Stepping aside from the macroeconomic implications, it is of interest to observe the choices Representative Ryan has made in his cuts; these include $125 billion to SNAP (partly by implementation of work requirements, see page 63). According to CBPP, ten-year cuts to Medicaid and SNAP would constitute $0.9 trillion. This apparently this is his view of the “roadmap out of poverty”.
The CBO discussion of the Ryan budget did not incorporate behavioral responses due to changes in policies (e.g.
workhouses implementation of work requirements associated with SNAP), but it also did not incorporate changes in government investment productivity that contributes to future output. For a case wherein supply-side aspects were incorporated into the dynamic-scoring process, see here.
Update, 9:15PM Pacific: Keith Hennessey compares the Ryan budget and the Obama budget, with the caveat:
In this post I’m just going to compare the short-term deficit and debt effects of the two proposals. While I’d like to use comparable numbers, CBO has not yet rescored President Obama’s proposal because the President released his budget six weeks late. So for now I’ll compare Ryan’s numbers to Obama’s. That is suboptimal but the best we can do for now, and I am confident it doesn’t change the overall picture. Let’s start with deficits.
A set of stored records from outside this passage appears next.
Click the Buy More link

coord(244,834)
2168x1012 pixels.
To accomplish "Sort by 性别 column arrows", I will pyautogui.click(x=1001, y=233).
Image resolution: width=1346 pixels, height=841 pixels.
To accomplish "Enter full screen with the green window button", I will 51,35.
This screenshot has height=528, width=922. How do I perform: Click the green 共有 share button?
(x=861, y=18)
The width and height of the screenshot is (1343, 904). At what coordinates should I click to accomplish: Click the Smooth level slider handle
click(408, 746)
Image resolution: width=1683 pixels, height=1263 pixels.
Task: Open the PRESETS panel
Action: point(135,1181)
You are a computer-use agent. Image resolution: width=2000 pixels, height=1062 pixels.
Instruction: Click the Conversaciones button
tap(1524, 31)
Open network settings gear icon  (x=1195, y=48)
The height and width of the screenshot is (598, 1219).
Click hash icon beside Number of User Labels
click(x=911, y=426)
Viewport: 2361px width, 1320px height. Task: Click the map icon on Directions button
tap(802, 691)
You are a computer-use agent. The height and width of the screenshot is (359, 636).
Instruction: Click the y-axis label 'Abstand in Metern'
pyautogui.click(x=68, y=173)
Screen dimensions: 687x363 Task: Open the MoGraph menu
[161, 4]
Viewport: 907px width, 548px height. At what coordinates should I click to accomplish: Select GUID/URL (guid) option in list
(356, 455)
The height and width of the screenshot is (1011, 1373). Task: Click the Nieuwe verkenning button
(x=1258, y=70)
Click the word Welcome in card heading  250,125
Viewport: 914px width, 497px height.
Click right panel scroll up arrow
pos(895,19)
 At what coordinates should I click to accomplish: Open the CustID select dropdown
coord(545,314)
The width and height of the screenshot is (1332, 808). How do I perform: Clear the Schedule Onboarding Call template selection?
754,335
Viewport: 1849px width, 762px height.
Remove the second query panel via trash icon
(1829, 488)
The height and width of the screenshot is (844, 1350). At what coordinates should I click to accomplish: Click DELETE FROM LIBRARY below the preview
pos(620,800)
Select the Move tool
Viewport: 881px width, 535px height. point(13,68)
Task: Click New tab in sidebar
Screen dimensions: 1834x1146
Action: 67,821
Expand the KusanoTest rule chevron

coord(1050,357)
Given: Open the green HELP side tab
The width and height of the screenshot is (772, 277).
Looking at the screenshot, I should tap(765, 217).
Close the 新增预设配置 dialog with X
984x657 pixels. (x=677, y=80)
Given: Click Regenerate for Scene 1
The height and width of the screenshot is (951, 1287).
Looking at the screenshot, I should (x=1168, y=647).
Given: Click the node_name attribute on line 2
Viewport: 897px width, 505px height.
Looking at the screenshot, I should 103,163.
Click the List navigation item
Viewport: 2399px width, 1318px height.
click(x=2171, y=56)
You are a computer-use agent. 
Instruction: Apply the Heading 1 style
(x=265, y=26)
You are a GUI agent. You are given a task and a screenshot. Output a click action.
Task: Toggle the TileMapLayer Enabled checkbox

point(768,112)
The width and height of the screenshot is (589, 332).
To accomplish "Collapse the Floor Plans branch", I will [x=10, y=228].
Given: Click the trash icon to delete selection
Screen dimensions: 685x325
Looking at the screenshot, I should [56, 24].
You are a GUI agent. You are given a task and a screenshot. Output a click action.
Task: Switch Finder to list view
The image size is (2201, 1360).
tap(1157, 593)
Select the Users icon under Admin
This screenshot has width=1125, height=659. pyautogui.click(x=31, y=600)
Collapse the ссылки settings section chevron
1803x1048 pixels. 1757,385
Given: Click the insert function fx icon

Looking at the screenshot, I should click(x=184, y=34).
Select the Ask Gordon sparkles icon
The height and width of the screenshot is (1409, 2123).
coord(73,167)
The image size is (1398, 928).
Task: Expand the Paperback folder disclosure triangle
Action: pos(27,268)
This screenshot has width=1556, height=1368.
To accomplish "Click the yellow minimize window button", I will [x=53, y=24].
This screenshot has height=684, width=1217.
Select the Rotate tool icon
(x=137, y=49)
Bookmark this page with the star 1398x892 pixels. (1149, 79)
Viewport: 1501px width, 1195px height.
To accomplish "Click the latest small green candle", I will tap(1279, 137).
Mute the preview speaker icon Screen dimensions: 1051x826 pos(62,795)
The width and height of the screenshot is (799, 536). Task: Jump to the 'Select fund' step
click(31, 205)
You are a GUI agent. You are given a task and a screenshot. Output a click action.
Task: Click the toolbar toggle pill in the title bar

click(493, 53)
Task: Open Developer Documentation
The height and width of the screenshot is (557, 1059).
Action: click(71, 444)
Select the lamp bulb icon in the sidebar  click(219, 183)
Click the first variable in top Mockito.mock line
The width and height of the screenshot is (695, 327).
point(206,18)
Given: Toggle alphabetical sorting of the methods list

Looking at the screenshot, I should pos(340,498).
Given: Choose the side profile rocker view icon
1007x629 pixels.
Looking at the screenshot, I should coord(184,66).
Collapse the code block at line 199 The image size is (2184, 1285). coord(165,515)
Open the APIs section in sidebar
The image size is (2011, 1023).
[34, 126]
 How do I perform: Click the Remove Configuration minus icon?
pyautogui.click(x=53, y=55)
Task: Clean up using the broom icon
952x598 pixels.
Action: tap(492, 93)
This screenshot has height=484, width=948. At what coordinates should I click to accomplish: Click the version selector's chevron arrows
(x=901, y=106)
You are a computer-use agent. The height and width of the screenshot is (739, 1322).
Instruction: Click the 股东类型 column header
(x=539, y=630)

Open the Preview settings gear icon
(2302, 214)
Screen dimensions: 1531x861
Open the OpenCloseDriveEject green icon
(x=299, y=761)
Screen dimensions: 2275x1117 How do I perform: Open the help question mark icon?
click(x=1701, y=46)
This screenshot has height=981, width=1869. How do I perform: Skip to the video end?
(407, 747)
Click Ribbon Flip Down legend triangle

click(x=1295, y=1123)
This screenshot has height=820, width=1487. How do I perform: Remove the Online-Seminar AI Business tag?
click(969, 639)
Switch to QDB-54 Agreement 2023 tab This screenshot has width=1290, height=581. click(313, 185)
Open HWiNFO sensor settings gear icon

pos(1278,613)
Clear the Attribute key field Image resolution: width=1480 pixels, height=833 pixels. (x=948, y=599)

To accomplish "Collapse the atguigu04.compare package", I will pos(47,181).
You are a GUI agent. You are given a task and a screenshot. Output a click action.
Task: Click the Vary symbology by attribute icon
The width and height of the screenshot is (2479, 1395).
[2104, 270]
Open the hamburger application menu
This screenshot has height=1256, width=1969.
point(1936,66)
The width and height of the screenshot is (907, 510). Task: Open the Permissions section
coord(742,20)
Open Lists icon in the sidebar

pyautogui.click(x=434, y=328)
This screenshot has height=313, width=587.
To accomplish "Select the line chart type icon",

The way this is stated, one gets the impression that the Ryan budget has been scored. I don’t know if this is what Mr. Hennessey intended, but of course, regardless of intent, it is a misleading statement, because the Ryan plan has not been scored either. CBO took at face value Representative Ryan’s spending and tax revenue numbers, and tabulated the macro feedback effects. Hence, it would not be right to compare a CBO-scored Obama budget to Ryan’s numbers, and Mr. Hennessey knows it (or at least should).
Update, 4/4, 11AM Pacific: From the chorus of the data-challenged, Ed Hanson asks:
Can you think of a time or occurrence in US history when The Fed Government drastically reduced its budget and borrowing and yet the economy boomed?
And Patrick R. Sullivan answers: “September 1945”, appealing to the NBER peak/trough dates. Well, a relevant question is what constitutes a “boom”, and these same people who argue that the current expansion is not a boom are happy to tabulate the post post-September 1945 period as a boom. All I can say is that they either must (1) not believe in reading data, or (2) have a radically different interpretation than I do of what a “boom” is. Here is my depiction of data around 1945; I will let the readers decide if post-1945 through 1946 was a “boom” (I’m willing to say it’s a recovery). Just ignore the 15%-odd decline in GDP, and the 20%-odd decline in industrial production (log terms).
Figure 1: Log nonfarm payroll employment (blue), log industrial production (red) and log real GDP measured in Ch.2009$ (bold green), all normalized to 1944M12=0. Real GDP interpolated using quadratic-match-average. Tan shaded area is 1945 onward. Source: BLS and Federal Reserve via FRED, and Measuring Worth, and author’s calculations.
If you say September 1945 through 1946 was a boom, well, you’d better be willing to say 2009M06 ownard was a “boom”.